Introduce or refine runtime schema validation at untrusted boundaries so static TypeScript types stay truthful.

Version 1.1.0 stable Proprietary

Last synced:

Version
1.1.0
Maturity
stable
Repository
agent-skills
License
Proprietary

Skill metadata

Repository
matt-riley/agent-skills
Source file
skills/schema-boundary-typing/SKILL.md
Version
1.1.0
Maturity
stable
Compatibility
Agent Skills-compatible coding agents with file and shell tools; assumes a TypeScript project with typecheck and test commands.
License
Proprietary

SKILL.md

Schema boundary typing

Use this skill when

  • The user wants runtime validation and static typing to agree at an API, storage, or parsing boundary.
  • Untrusted input currently flows into application code with weak typing.
  • The repository already uses a schema or validator library, or the boundary needs either a simple guard or a reusable schema pattern.

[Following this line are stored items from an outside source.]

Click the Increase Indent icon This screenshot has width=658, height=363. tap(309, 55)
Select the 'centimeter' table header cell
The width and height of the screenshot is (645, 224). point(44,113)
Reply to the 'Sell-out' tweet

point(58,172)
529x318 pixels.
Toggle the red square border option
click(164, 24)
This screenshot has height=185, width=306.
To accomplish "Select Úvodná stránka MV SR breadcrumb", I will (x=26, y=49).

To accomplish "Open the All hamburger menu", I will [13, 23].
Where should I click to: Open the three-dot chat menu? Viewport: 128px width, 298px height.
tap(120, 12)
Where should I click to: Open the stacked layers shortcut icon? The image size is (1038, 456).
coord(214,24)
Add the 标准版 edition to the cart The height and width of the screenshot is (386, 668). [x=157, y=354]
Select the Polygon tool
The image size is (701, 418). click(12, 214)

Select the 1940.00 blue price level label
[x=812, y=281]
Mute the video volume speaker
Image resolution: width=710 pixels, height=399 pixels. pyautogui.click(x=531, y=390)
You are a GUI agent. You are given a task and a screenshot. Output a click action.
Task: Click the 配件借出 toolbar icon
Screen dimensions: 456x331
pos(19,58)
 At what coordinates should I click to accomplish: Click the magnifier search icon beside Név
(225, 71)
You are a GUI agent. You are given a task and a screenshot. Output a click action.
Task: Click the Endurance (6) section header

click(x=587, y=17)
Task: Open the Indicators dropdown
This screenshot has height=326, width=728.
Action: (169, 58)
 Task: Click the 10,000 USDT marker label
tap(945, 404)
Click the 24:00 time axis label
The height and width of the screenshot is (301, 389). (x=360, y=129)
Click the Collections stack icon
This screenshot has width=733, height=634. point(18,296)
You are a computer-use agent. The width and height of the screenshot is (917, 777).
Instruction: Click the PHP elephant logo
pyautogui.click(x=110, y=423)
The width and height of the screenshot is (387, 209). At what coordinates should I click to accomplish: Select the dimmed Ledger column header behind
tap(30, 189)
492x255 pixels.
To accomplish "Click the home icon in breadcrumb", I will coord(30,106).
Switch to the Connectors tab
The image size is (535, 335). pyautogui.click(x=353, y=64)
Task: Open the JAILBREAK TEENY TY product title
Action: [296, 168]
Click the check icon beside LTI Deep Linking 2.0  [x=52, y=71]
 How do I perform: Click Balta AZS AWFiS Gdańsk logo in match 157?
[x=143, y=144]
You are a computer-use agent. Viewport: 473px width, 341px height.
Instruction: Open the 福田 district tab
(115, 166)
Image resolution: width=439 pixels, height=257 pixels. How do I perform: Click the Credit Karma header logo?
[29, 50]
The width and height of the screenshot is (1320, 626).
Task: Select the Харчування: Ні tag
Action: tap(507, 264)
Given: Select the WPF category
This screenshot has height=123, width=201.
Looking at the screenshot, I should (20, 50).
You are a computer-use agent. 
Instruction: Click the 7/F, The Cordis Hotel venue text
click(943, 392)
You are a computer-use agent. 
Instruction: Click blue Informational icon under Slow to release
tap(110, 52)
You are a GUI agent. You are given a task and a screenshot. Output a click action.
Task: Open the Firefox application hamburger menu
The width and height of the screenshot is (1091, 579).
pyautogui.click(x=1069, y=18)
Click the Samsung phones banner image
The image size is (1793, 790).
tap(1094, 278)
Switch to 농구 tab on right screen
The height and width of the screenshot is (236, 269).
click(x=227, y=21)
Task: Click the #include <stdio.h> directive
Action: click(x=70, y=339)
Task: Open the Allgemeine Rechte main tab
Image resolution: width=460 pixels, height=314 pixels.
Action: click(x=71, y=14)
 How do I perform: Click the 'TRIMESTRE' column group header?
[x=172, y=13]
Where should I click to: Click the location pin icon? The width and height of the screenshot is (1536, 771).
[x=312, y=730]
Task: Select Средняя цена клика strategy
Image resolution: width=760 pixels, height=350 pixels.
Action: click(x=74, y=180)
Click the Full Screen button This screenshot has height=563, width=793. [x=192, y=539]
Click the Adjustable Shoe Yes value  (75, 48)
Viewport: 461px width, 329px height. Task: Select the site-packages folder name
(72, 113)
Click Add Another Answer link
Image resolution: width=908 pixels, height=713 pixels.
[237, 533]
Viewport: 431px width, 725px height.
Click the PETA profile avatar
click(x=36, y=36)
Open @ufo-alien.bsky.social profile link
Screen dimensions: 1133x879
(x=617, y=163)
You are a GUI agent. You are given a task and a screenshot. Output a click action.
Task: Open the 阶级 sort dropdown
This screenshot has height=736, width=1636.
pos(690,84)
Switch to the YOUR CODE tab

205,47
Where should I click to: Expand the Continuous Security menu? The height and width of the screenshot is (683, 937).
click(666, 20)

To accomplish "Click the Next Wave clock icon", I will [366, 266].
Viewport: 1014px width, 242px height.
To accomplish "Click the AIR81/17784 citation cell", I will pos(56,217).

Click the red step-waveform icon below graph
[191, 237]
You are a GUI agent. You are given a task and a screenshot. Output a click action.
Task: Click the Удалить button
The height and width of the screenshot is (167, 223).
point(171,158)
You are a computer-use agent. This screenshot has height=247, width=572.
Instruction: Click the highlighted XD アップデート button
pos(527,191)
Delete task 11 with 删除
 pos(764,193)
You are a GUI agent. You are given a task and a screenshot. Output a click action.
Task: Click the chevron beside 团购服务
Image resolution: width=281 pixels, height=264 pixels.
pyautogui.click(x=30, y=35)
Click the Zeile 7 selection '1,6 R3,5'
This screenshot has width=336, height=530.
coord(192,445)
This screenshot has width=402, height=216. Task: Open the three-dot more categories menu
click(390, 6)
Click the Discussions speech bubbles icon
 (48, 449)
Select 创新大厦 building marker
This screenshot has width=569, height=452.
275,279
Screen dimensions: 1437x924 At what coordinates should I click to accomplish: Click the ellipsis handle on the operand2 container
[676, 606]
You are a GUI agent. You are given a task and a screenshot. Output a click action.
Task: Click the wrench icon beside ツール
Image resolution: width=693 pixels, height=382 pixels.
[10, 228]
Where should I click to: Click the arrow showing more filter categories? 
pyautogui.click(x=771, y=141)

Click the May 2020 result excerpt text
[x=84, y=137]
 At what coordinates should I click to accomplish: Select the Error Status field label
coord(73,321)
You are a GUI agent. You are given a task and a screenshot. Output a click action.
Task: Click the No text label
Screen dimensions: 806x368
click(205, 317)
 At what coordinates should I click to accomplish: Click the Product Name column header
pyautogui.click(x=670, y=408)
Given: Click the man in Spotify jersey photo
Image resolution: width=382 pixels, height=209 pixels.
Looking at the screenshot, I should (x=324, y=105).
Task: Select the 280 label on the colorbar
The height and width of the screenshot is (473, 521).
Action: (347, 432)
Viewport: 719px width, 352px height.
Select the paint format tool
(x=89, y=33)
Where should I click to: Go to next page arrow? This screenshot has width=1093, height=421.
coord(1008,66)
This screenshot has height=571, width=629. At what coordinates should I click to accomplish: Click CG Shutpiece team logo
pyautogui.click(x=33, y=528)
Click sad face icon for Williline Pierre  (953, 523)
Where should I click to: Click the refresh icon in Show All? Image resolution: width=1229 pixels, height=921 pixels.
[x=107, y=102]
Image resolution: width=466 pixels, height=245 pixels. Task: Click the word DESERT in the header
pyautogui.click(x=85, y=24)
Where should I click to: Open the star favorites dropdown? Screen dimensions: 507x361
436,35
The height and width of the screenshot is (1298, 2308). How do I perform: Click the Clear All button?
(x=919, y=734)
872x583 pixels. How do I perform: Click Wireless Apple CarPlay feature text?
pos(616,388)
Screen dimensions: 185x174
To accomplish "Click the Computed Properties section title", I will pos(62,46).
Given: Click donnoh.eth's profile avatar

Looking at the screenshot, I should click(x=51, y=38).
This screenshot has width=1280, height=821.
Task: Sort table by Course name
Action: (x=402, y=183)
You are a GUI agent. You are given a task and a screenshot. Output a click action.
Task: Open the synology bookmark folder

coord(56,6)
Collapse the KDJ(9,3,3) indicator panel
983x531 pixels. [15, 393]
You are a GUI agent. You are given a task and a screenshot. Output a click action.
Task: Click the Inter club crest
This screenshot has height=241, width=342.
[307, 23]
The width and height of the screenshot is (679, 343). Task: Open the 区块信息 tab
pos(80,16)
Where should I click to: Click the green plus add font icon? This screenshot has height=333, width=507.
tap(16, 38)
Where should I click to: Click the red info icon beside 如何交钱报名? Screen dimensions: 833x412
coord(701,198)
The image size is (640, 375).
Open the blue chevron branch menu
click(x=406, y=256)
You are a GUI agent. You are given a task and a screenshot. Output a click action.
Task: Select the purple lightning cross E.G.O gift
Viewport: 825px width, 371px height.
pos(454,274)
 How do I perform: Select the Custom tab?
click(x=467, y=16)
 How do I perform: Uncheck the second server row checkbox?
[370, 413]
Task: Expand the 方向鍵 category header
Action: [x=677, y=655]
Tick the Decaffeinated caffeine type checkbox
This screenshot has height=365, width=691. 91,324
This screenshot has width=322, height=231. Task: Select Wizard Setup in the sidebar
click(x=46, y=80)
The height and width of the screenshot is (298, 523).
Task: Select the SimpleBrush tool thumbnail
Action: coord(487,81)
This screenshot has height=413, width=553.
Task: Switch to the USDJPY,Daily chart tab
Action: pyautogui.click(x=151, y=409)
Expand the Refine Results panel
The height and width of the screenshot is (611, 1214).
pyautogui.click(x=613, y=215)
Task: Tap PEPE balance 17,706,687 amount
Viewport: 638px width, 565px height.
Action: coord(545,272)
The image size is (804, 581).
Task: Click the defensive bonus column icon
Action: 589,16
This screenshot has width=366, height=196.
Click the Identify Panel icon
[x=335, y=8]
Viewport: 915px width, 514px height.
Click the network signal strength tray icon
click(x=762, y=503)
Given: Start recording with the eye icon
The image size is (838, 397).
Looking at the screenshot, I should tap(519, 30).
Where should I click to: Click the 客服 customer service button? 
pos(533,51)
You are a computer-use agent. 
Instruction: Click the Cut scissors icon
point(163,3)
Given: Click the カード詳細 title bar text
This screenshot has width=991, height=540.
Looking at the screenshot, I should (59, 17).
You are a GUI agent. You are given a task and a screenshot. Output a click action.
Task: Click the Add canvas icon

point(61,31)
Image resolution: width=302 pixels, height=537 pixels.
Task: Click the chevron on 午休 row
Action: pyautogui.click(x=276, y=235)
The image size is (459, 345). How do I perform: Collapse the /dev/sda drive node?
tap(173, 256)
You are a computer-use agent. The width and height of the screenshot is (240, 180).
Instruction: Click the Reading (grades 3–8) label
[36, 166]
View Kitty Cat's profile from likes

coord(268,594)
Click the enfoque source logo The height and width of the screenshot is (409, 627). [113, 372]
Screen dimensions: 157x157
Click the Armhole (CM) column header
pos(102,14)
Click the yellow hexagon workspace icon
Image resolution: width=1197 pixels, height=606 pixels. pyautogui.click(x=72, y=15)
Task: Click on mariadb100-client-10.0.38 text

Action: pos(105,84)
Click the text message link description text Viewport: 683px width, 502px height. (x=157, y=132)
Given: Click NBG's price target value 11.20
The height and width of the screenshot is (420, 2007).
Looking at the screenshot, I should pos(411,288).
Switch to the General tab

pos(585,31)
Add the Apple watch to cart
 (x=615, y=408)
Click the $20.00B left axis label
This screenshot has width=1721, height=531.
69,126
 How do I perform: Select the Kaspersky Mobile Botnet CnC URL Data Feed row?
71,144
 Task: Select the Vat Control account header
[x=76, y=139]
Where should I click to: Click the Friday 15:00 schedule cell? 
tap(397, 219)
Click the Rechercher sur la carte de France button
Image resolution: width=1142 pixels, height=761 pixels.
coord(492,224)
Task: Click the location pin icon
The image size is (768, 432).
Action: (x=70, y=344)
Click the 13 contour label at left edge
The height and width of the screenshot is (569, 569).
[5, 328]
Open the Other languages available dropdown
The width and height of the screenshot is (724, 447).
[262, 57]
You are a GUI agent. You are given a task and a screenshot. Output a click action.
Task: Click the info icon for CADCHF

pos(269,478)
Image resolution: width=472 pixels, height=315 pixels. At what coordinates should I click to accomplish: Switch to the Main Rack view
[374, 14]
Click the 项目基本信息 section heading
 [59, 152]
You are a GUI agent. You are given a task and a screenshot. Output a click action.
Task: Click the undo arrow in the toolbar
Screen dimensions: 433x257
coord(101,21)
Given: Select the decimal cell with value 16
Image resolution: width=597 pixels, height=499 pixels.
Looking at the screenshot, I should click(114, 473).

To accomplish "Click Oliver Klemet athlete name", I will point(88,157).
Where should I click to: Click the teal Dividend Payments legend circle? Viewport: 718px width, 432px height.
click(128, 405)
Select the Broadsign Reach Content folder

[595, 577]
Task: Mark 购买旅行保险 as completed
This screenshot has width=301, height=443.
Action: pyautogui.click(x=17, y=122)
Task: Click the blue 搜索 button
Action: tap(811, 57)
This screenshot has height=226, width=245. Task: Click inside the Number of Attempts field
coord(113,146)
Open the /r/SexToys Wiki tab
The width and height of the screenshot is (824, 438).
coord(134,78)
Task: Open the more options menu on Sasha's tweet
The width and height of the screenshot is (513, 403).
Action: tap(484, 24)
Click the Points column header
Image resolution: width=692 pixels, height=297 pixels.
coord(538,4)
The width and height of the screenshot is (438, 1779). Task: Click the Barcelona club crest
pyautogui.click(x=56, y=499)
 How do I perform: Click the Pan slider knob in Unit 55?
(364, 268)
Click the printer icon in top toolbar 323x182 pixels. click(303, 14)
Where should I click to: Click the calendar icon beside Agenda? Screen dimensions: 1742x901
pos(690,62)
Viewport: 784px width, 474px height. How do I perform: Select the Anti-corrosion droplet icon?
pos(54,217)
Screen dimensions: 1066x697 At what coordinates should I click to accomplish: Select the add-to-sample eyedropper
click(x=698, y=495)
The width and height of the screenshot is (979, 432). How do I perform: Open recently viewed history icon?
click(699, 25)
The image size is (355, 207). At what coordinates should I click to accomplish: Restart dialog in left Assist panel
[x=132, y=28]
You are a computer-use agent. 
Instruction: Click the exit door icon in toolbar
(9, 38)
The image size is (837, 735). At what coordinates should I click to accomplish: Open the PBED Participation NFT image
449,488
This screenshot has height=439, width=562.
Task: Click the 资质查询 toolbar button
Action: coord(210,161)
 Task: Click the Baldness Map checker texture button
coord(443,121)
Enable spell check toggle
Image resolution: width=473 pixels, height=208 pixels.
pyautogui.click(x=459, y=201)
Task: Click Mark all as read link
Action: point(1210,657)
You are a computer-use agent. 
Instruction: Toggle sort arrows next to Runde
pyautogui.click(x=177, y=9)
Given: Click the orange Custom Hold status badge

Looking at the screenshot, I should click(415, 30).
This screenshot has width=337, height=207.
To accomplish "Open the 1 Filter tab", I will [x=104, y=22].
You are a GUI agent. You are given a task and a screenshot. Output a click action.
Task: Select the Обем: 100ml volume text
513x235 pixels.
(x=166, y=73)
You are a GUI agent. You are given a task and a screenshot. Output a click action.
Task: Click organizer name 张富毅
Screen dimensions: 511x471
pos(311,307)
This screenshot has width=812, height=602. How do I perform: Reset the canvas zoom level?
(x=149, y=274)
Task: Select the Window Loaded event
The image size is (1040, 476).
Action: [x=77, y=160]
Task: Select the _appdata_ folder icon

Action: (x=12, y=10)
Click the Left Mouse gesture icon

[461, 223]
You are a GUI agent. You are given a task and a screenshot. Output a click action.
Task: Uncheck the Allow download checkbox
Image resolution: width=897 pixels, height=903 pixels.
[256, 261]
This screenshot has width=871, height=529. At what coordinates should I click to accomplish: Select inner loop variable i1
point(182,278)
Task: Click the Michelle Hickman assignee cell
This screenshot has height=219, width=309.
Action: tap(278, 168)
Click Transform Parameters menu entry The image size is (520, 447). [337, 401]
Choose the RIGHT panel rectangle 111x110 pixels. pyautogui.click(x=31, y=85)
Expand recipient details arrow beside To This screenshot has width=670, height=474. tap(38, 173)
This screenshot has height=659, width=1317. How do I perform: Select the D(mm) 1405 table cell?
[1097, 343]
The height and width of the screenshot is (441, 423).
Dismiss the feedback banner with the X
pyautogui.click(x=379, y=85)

Do not use this skill when

  • The boundary is already validated elsewhere and the task is only to reuse an existing type.
  • The task is mainly about internal domain modeling rather than input validation at the edge.

Inputs to gather

Required before editing

  • The untrusted boundary, such as request input, JSON parsing, or persisted records.
  • Any existing schema or validator library already used by the repository.
  • The expected validated shape and the code that consumes it.
  • Error-handling expectations when validation fails.

Helpful if present

  • Existing parsers, decoders, or helper wrappers around the same boundary.
  • Tests for invalid payloads.
  • Whether the validated type should be derived from the schema or mapped into a separate domain type.

First move

  1. Find the boundary where untrusted data first enters typed code.
  2. Reuse the repository's existing schema or validator approach before adding anything new.
  3. If no shared schema tool exists, decide whether a simple guard is enough or whether the boundary is important enough to justify a reusable schema pattern.
  4. Define the validation close to the boundary, not deep inside consumers.

Workflow

  1. Model the external shape with the repository's existing schema or validator tool.
  2. Parse or validate at the first boundary that can reject bad input cleanly.
  3. When a simple guard is enough, keep the solution local and do not introduce a full schema dependency.
  4. When a reusable schema exists or is justified, derive or expose the validated TypeScript type from it when the library supports that pattern.
  5. Keep unvalidated data as unknown until it passes validation.
  6. Map into a separate domain type only when the repository already distinguishes transport and domain models.
  7. Update downstream consumers to rely on the validated type instead of re-checking ad hoc.

Guardrails

  • Must not claim a precise type for untrusted input without a matching runtime check.
  • Must not introduce a new schema library when the repository already has a standard one or when a simple local guard is sufficient.
  • Should validate once at the edge and pass the validated type inward.
  • Should preserve existing error mapping and boundary behavior.
  • Should prefer a simple local guard when the boundary is small, one-off, and unlikely to be shared.
  • May keep a separate domain model when transport shapes and internal models differ materially.

Validation

  • Run targeted tests for valid and invalid boundary inputs.
  • Re-run typecheck after deriving or re-exporting the validated type.
  • Confirm consumers no longer rely on unvalidated unknown or ad hoc casts.

Examples

  • "Add runtime validation to this API payload and derive the TypeScript type from it."
  • "This JSON parsing helper returns weakly typed data. Introduce a schema at the boundary."
  • "Use the existing validator library to make this webhook payload type-safe."